Comment by Jackie Houchin on August 25, 2007 at 6:19pm
Well, my protagonists are kids, because I write in the Juvenile age group (8-12) Molly Duncan, my junior detective is 13, Kim Ling, my junior newspaper column writer is 10, and Annie Black, my photographer-sleuth is 11. All girls, but having some guy sidekicks too.
Comment by Dana King on August 21, 2007 at 1:54pm
My as yet unpublished detective just turned 40. I wanted him to have been around long enough to have had several different types of experience, yet still be young enough to reasonably get himself out of the trouble I get him into.
Comment by gracebrophy on August 10, 2007 at 9:43am
My detective was 40 in the first book, published in May 2007, and will be 42 in the next, for publication in May 2008. I expect he'll age as the rest of us do, one year at a time. When I was in my twenties, I couldn't wait until I turned thirty, perhaps because I loved the black and white comedies of the forties, where the women always seemed to be in their thirties. I decided that my detective had to be at least forty to be taken seriously.
Comment by Charles D. Allen on July 30, 2007 at 4:25am
My protagonist happens to be about my age (30's), mostly because I can relate and know the character better. I do have a variety of characters he looks up to that are in their 50's and 60's that are like sidekicks, I guess. I'd have to admit here that I'm a little too naive to know what it's like to be older than 30, so I feel more comfortable there right now. However, those ages do attract me because of the mystery of their age as well as their wisdom that they can offer.

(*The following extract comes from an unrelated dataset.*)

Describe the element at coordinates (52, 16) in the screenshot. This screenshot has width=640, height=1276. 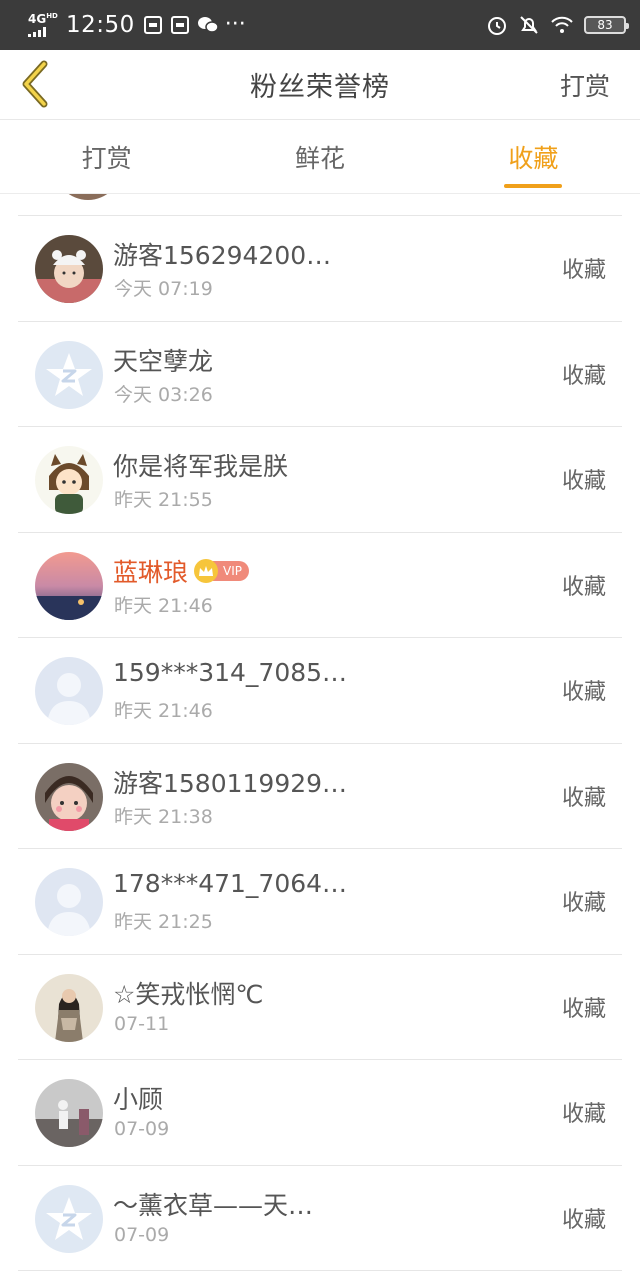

Comment by Evelyn David on March 30, 2007 at 8:23am
Hi - Great post. Our protagonist, Mac Sullivan, is nearing 50, and Rachel Brenner, the female lead, is in her early 40s. We wanted them both to have been around the block a few times, have weathered their fair share of life experiences, and come out the smarter for them. While we weren't painting banners to announce that older is sexy, we hope that it's conveyed in the warmth, humor, and intelligence of Mac Sullivan and Rachel Brenner. As a counterbalance to these two, we also wrote a group of college-age kids who bring their own sensibilities to the mix. Please visit our web site at www.evelyndavid.com for a sneak peek of "Murder Off the Books."
Comment by Elizabeth Zelvin on March 30, 2007 at 5:19am
Jochem, I wonder if you've come across two wonderful novels from the mid-90s by Milton R. Bass, The Half-Hearted Detective and The Broken-Hearted Detective. The protagonist is a cop who has to quit after a heart attack and becomes a PI.. He's Italian from a big family, and the threats to his life include not only the enemies of the mob boss who hires him but his mother's wonderful cooking.
Comment by Jochem van der Steen on March 30, 2007 at 1:44am
I used to enjoy younger characters, in their twenties (and more my age then). One of the reasons I created Noah Milano is the fact that I felt the PI genre needed a younger, more MTV version of a PI who liked rock and knew the internet because most PIs I knew were 40+ and liked jazz and carried no cell phone.
Recently I seem to be drawn to characters in their late fifties or older (like John Harvey's Frank Elder) and my new dutch novel will feature a lead character that is 55 and has a heart condition.